Edito: Le papier demeure

Aude Pidoux_interieurQue faire d’un magazine papier en 2019? C’est à se demander si ça se lit encore. Dans le train que je prends le matin, les dizaines d’yeux qui peuplent le wagon sont concentrés sur l’écran qui d’un téléphone, qui d’un ordinateur portable.

Quand je prenais ce même train il y a sept ans pour me rendre dans les bureaux de l’Echo Magazine, beaucoup de passagers tenaient en main un journal, gratuit ou payant. Les 20 Minutes encombraient les banquettes, on entendait des froissements de papier et même quelques conversations. Désormais, dans ce convoi de cols blancs qui file vers Genève, il n’y a plus ni bruit ni commentaires. On n’ose même pas, comme à l’époque des journaux imprimés, loucher vers les téléphones de ses voisins pour voir ce qu’ils regardent.
Le monde change. Moi aussi, désormais, je lis les journaux sur mon téléphone. Mais souvent, au sortir du wagon, je remarque que je n’en retiens pas grand-chose; je suis régulièrement bien en peine de me rappeler ce que j’ai lu. Les écrits électroniques me distraient, mais ne me nourrissent pas. C’est comme aller au McDonald’s: j’ai faim tout de suite après.
Pourtant, tous ces gens qui consultent le monde sur leur téléphone sont, chacun à leur manière, en quête de découvertes, d’informations, de rencontres et de réponses à leurs questionnements. Peut-être trouvent-ils ce qu’ils cherchent, du moins momentanément. Mais il me semble que l’impact de ce qu’ils lisent est moindre. Plusieurs recherches ont montré que la mémoire profite de la mise à contribution des différents sens. Lire sur un écran est une expérience purement visuelle. Lire sur du papier, en revanche, fait appel à la vue, mais aussi au toucher, voire à l’odorat. C’est une expérience complète qui imprègne plus en profondeur. Ce faisant, elle nous inscrit aussi dans la vie réelle.

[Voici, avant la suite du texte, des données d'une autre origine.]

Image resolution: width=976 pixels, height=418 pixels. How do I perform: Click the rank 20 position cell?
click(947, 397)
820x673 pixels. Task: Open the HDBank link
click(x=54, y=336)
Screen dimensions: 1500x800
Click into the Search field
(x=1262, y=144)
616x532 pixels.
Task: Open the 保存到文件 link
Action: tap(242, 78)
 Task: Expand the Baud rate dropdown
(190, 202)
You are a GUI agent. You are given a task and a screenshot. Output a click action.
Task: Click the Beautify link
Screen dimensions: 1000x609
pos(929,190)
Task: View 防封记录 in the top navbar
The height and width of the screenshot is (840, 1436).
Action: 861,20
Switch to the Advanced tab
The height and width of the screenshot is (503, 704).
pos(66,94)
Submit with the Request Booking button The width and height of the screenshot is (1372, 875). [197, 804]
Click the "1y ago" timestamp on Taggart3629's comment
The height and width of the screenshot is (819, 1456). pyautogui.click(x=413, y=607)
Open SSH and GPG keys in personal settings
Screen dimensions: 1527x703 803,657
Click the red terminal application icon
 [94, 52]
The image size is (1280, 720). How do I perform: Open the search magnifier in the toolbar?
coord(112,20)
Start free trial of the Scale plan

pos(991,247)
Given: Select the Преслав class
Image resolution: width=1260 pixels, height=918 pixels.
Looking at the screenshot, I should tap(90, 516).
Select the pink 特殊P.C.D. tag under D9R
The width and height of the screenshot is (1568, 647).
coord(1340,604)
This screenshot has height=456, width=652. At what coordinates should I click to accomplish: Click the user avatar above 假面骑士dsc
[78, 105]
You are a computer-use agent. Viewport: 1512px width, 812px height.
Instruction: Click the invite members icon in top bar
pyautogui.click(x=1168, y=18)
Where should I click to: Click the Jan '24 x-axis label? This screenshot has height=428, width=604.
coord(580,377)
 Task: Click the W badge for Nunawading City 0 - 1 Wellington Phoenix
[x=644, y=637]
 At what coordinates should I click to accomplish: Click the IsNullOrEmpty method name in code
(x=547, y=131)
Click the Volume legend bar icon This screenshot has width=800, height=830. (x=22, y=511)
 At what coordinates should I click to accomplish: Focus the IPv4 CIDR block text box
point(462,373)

Les écrits électroniques me distraient, mais ne me nourrissent pas.


Pouvoir écrire et coordonner un magazine papier en 2019 n’a donc rien de ringard. C’est une belle responsabilité parce que ce qu’on y publie marque plus longtemps l’esprit des lecteurs que ce qu’ils peuvent lire sur leur écran. Si le virtuel s’envole et le papier demeure, il importe de proposer un contenu de haute qualité qui offre suffisamment de matière pour imaginer, réfléchir, réagir et créer.

C’est la mission que je vais m’atteler à poursuivre à la tête de l’Echo Magazine, en encourageant un journalisme de terrain et de rencontres qui va en profondeur et qui reflète, contrairement aux moteurs de recherche sur internet qui ne nous proposent que ce qu’on aime, l’étonnante diversité du monde. Je vous souhaite de bonnes et marquantes lectures.